L’œuvre, complète à ce jour, entre 1983 et 2017, de Hanne Bramness, née en 1959, poète très reconnue en Norvège, nous parvient ainsi « in extenso ».
Avant toute chose, il convient de saluer la qualité de l’édition de ce livre, 88O pages rythmées par les eaux-fortes de Florence Barbéris, chaque titre de chaque recueil imprimé sur papier calque. Le tout forme ainsi un ensemble important sans aucune lourdeur, une sorte de prodige d’équilibre, présenté en fin de volume par la traductrice, dans le détail de chaque recueil (douze au total).

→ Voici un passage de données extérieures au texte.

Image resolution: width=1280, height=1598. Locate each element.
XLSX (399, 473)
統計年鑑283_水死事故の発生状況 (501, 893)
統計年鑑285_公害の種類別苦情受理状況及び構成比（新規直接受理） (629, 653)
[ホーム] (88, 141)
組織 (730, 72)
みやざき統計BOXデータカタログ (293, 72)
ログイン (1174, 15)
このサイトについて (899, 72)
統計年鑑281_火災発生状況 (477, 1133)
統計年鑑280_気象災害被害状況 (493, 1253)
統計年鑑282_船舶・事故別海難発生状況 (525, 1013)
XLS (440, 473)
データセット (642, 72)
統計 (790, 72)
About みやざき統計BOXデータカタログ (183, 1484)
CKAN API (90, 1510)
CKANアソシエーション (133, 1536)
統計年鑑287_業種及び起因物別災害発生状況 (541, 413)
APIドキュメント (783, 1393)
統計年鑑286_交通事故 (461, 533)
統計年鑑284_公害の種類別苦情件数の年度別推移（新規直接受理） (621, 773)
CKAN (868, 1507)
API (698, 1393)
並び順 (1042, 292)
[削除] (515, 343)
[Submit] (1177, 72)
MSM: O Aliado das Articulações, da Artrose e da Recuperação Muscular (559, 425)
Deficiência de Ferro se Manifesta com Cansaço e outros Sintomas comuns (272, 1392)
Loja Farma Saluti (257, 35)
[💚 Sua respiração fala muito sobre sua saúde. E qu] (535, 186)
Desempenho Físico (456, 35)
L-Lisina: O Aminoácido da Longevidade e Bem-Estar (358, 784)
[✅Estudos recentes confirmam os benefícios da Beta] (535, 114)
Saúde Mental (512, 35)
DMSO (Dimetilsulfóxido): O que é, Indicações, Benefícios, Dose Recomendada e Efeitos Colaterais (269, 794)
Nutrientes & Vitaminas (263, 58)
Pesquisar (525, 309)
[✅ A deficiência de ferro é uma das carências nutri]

Les poèmes quant à eux sont souvent très beaux, très puissants, en particulier à mon sens ceux du « Sel sur l’œil », âpres et directs.
Anne-Marie Soulier est poète et traductrice du norvégien (Øyvind Rimbereid chez BF, déjà Hanne Bramness et Olav H. Hauge chez Erès dans la collection PO&PSY dirigée par Danièle Faugeras.
Elle a bien voulu répondre à nos questions :
Isabelle Baladine Howald : Anne-Marie Soulier, dans quelles circonstances avez-vous rencontré le travail de Hanne Bramness, et décidé de le traduire ?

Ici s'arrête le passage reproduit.